India amended the patent Act in 2005 as a part of its obligation under TRIPS agreement but in the face of strong opposition from the Indian sector of the pharmaceutical industry. The fear of the Indian sector of the industry was that the powerful multinational drug companies will exploit the loopholes of the amended patent law and dominate the Indian pharmaceutical scene by obtaining patents for all kinds of modifications of known molecules. That is precisely what has happened during the last five years and the government could hardly do anything to stop it. MNCs have been filing applications for patenting different forms of the same drug, like salt, polymorphs, analogues, crystalline and combinations with other drugs. By doing this, they just tried to corner a broader spectrum of protection for commercially significant forms of the same compound. The patent offices in the country have thus granted patents to dozens of products which do not merit patent protection at all. Filing of multiple patent applications for various forms of the same drug is possible within the framework of the amended Patent Act. A study conducted by IPA in 2009 found that at least 86 cases of patents granted for pharmaceutical products were just minor variations of existing molecules. After 2005, about 13,000 patents have been already issued to various chemicals and pharmaceuticals until last year. And over 70,000 patent applications are pending for examination and process. Patent offices in the country are finding it extremely difficult to process such large number of patent applications because of manpower shortage and expertise.

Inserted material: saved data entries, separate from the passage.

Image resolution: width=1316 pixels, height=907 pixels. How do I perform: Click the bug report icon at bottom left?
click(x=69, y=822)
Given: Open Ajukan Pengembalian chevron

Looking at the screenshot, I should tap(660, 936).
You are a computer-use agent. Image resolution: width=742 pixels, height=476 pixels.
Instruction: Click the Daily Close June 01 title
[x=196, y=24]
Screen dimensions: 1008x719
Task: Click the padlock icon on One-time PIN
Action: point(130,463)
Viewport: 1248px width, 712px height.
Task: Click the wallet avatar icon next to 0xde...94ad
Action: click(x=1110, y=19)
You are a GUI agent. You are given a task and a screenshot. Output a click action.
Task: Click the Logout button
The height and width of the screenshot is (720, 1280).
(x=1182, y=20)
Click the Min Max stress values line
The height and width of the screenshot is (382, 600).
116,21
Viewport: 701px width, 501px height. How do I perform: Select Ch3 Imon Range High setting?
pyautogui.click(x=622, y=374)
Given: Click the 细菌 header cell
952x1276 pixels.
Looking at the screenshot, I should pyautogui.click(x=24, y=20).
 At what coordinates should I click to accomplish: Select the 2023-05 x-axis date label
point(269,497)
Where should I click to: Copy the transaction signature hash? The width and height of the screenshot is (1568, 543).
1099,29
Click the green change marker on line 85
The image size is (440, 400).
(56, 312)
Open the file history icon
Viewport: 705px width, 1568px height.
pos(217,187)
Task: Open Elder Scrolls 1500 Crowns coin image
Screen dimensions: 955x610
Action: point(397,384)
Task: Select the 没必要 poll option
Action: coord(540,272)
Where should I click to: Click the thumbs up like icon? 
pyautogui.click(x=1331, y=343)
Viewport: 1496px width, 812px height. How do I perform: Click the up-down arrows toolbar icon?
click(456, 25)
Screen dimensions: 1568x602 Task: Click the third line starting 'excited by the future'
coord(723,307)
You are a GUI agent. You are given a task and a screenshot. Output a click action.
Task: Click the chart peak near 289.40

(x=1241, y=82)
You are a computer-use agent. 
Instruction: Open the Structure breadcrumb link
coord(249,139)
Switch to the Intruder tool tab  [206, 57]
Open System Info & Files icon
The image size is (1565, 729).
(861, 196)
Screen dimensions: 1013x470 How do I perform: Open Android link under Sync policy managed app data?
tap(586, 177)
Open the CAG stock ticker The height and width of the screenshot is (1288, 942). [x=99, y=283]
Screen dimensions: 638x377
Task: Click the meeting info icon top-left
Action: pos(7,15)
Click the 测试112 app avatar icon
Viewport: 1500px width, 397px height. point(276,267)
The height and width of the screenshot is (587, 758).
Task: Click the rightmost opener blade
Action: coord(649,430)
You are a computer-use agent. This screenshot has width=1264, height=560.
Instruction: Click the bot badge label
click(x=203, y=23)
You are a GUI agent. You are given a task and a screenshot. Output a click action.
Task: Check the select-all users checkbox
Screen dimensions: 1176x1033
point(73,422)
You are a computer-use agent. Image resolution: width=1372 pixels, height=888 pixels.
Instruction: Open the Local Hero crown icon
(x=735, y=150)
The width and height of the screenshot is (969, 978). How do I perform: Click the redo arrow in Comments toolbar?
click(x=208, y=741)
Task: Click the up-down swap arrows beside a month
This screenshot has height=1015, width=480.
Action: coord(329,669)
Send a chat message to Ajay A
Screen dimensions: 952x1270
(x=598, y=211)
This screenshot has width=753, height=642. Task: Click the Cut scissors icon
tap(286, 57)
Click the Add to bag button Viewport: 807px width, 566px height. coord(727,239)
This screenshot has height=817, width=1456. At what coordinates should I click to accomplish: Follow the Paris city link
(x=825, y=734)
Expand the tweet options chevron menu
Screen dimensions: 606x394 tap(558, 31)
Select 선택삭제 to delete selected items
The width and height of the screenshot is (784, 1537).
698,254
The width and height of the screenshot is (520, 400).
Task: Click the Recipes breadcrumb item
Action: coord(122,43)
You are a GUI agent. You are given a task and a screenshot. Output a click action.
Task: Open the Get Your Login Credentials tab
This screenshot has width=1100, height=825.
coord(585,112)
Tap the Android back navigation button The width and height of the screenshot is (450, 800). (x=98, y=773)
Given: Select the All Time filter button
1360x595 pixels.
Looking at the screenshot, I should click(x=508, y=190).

Apart from filing frivolous applications, it has been now found that many MNCs are not complying with all the rules after patents are granted. A RTI query sought by Spicy IP relating to seven life saving drugs currently sold in India by MNCs, namely Pfizer, Bristol Myers, Roche, Bayer and Schering, has revealed that they  have not made full disclosure for all these years since the grant of patents. In some cases, firms did not even file Form 27 at all for some years. The amended Patents Act stipulates that patent holder should file regular information to show how a patent has worked in India through Form 27. For imported drugs, details of the quantity and value of product need to be provided besides information on whether reasonable requirements of the public were met through the patent. The Patent Act also specifies that if the medicines are being imported and not manufactured domestically, they are liable for compulsory licensing. In other words, some quantity of the patented drug, sold in the country, has to be manufactured in the country within a time stipulated by the patent office. Otherwise, compulsory license can be issued under section of 84 of the Patent Act for the generic manufacture of the product. Section 122 of the Patents Act, 1970 also empowers the Patent Controller to slap a fine up to Rs 10 lakh on companies which do not file Form 27 or those who file incomplete information. It is shocking that despite such major lapses on the part of MNCs, no action was initiated against the offenders by any of the patent offices in the country.